Download Seed: The black seeds of ground plum are 2-3 mm long. (60 KB)

Download Seedling: Ground plum seedling grown in greenhouse from seed. (120 KB)

Download Vegetative: The leaves contain 15-27 leaflets. (1.1 MB)

Download Flowering: The flower is made up of wings and a clawed keel. (312 KB)

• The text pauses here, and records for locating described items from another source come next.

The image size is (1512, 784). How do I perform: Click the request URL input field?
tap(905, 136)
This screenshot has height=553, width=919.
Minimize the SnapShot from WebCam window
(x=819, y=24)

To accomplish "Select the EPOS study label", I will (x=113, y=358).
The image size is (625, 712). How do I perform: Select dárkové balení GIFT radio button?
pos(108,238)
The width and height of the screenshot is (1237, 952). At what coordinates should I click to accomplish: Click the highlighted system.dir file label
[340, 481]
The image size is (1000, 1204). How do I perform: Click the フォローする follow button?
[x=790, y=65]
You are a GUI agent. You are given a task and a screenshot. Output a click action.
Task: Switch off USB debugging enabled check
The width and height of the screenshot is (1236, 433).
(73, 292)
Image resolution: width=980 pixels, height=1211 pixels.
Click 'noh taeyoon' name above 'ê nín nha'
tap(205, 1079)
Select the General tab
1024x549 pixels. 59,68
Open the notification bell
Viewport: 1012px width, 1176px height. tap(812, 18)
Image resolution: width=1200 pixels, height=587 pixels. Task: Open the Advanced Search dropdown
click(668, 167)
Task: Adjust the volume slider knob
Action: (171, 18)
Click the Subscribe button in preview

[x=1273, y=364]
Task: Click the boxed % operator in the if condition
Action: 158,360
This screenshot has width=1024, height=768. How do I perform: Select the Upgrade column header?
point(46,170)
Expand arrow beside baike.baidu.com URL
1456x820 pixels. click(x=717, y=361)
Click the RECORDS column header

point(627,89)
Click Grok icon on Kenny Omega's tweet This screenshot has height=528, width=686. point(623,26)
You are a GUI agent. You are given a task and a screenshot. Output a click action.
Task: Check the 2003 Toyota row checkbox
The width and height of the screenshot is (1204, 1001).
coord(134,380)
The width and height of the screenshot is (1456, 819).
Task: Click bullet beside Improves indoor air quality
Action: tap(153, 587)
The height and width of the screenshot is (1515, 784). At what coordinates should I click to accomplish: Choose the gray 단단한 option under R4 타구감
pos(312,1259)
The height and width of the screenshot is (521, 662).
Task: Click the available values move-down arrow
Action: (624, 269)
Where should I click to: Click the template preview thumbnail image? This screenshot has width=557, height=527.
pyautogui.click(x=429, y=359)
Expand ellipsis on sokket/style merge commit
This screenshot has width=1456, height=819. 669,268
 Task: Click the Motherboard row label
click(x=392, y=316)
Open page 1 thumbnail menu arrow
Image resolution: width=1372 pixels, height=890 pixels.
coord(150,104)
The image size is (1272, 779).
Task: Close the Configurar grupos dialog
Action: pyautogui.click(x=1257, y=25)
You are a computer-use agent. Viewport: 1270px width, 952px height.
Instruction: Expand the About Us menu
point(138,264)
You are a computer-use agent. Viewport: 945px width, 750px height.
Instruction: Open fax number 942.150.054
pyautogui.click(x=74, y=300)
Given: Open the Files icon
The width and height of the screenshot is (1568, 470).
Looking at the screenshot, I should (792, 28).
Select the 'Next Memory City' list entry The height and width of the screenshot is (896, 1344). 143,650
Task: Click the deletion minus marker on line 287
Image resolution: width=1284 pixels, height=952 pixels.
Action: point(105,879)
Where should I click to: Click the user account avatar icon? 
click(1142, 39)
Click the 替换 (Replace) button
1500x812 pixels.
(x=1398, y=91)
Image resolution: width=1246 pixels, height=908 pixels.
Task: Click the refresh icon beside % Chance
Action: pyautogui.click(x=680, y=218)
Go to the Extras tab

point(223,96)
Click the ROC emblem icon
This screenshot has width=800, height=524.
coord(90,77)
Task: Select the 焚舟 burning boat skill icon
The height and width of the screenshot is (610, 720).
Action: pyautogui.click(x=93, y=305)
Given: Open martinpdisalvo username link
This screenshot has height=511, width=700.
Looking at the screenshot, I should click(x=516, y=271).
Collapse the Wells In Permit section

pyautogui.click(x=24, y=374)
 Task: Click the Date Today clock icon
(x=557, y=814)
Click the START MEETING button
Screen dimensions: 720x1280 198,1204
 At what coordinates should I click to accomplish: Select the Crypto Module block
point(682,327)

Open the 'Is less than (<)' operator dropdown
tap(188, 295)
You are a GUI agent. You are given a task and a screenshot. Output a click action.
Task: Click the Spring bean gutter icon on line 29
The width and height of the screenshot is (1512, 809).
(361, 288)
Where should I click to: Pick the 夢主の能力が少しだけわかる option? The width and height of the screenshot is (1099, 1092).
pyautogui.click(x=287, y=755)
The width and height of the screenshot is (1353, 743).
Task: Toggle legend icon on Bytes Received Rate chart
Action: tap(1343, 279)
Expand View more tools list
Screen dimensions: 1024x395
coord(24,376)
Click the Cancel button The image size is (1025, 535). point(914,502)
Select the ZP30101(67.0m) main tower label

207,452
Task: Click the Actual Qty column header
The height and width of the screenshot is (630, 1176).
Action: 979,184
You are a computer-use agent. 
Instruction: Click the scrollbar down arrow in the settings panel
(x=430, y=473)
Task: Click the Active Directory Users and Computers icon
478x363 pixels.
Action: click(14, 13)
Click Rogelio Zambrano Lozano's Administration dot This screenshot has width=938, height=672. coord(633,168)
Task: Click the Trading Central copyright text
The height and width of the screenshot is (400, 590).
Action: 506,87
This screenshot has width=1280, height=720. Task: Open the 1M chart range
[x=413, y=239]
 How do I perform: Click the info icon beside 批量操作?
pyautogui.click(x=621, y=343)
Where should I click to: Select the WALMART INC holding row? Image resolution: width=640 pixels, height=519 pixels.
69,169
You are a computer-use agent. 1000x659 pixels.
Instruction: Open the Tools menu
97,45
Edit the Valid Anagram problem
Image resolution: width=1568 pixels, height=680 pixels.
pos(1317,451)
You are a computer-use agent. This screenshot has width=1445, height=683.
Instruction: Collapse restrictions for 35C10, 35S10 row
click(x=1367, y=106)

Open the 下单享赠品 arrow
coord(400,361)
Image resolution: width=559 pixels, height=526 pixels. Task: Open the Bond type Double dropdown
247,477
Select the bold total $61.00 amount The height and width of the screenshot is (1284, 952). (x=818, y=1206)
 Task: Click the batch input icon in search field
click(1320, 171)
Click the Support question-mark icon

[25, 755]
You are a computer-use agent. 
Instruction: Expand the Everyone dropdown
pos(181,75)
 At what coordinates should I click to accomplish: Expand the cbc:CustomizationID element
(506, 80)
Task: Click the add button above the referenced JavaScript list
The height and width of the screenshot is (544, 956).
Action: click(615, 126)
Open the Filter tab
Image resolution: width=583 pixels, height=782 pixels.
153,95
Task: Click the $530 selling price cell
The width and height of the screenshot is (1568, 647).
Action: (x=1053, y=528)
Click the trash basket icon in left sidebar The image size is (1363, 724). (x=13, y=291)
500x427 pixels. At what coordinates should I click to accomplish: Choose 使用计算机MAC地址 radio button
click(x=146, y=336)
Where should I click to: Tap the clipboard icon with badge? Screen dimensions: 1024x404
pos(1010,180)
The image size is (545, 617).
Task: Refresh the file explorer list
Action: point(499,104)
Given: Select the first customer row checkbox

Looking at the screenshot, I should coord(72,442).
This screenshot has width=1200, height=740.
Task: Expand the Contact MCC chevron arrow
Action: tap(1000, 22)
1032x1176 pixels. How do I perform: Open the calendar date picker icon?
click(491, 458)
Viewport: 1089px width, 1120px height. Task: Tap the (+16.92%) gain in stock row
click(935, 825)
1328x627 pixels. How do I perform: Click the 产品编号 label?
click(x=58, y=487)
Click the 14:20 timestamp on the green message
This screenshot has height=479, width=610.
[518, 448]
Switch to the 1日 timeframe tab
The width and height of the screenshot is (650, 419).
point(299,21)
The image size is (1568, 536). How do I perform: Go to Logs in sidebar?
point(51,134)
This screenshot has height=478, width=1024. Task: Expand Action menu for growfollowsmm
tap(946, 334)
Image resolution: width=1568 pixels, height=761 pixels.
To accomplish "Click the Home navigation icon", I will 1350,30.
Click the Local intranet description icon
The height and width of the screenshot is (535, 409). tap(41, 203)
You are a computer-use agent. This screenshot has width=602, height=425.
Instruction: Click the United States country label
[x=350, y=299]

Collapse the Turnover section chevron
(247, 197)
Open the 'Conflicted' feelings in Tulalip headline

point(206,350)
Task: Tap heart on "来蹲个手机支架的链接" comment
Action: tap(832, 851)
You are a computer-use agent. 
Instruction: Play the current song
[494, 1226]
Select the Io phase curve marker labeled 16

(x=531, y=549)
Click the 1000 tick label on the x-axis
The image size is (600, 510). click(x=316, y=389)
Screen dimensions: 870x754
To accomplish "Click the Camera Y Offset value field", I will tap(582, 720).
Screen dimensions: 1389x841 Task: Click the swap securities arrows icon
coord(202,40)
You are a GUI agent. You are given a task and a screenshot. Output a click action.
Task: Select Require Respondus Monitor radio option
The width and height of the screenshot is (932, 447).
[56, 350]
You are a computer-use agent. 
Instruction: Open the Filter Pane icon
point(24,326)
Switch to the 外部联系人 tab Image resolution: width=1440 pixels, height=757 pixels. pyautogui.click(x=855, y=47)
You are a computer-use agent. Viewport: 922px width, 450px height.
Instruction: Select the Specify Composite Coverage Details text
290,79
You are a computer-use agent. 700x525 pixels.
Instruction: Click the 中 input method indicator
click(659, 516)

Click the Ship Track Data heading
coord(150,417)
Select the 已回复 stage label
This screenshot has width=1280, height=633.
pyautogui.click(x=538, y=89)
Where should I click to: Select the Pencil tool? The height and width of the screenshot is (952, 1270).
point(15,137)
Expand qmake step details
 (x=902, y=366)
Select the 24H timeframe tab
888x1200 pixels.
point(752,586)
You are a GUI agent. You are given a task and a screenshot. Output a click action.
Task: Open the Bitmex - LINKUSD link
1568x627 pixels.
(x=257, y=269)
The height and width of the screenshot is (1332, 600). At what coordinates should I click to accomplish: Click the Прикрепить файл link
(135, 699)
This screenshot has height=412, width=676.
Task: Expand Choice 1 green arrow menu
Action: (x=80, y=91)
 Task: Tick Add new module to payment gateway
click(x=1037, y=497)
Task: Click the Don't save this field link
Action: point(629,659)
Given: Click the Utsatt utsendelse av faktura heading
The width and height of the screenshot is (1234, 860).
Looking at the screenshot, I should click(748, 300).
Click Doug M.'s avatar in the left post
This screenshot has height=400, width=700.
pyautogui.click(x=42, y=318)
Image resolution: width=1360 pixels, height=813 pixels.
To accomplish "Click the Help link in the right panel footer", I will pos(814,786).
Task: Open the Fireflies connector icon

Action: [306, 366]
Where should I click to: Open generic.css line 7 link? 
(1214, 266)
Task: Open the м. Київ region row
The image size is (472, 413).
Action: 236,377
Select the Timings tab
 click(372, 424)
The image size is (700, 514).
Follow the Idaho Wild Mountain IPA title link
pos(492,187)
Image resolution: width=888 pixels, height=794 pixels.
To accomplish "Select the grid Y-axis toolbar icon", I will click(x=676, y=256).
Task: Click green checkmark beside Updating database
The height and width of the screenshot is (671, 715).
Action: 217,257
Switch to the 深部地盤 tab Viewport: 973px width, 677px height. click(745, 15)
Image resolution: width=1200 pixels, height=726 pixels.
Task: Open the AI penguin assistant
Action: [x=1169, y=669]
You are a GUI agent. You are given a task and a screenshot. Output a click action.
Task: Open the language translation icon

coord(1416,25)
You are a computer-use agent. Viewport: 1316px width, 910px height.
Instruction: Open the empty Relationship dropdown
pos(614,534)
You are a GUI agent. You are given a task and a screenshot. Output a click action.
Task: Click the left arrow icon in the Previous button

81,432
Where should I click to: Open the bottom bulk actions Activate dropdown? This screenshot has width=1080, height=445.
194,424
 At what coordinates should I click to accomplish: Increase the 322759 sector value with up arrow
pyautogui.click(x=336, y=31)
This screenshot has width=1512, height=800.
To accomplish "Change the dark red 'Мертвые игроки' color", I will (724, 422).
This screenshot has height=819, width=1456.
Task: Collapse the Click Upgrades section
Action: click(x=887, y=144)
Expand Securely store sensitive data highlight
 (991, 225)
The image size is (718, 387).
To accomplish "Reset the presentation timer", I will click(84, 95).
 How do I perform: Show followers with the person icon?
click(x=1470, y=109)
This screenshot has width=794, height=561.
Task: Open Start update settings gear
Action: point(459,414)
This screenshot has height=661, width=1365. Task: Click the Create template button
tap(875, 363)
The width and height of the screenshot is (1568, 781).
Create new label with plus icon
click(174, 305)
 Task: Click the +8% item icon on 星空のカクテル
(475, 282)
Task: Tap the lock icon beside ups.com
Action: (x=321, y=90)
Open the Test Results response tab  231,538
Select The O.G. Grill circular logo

Download Fruiting: The ground plum begins producing legumes in May. (1.8 MB)

Family Name


Common Name

Buffalo bean, buffalo pea, ground plum

Native American Name

Dakota: Pte ta Wote, Lakota: pté tȟawóte


Astragalus crassicarpus is a perennial, prostrate to suberect herb, 11-60 cm in height, with many hair covered stems growing from a well branched caudex atop of a tap root. The alternate, compound leaves are pinnately dissected, 4-13 cm long, with 13-27 oblanceolate to linear leaflets, 3-17 mm long, 3-6 mm wide, with hairs that make them appear slightly grayish, with lanceolate stipules 3-8 mm long. The inflorescence is composed of axillary racemes of 5-25 bluish, purple or white with purple-tipped papilionaceous flowers on peduncles 2-10 cm long. The calyx tube is 6-9 mm long, with black and/or white stiff appressed hairs and teeth 1-4 mm long. The banner petal is notched, 16-24 mm long, the wings are 16-18 mm long, and the keel is 11-15 mm long and narrowed at the base. The fruit is a red to purple, globose, fleshy legume, 15 -25 mm long, resembling a plum. Ground plum blooms from April to June on prairie hillsides, along stream bank and in open woods throughout South Dakota.

Additional Notes

Ground plum is a showy addition to a native plant garden. The leaves begin erect and lay down as flowering progresses. The fruit are very colorful and are edible early on. As the season progresses they become woody, resembling small walnuts. Dry fruit filled with seed from the previous season can often be found around each plant in the spring.

Horticulture Notes

Seed Collection: Collect seed pods in mid to late summer.

Germination: The seed coat prevents germination. Fall sowing or scarification, by chipping the seedcoat with the point of a sharp small knife, and then spring sowing will allow germination.

Soils: Very adaptable to most soil types. Best on well drained sites.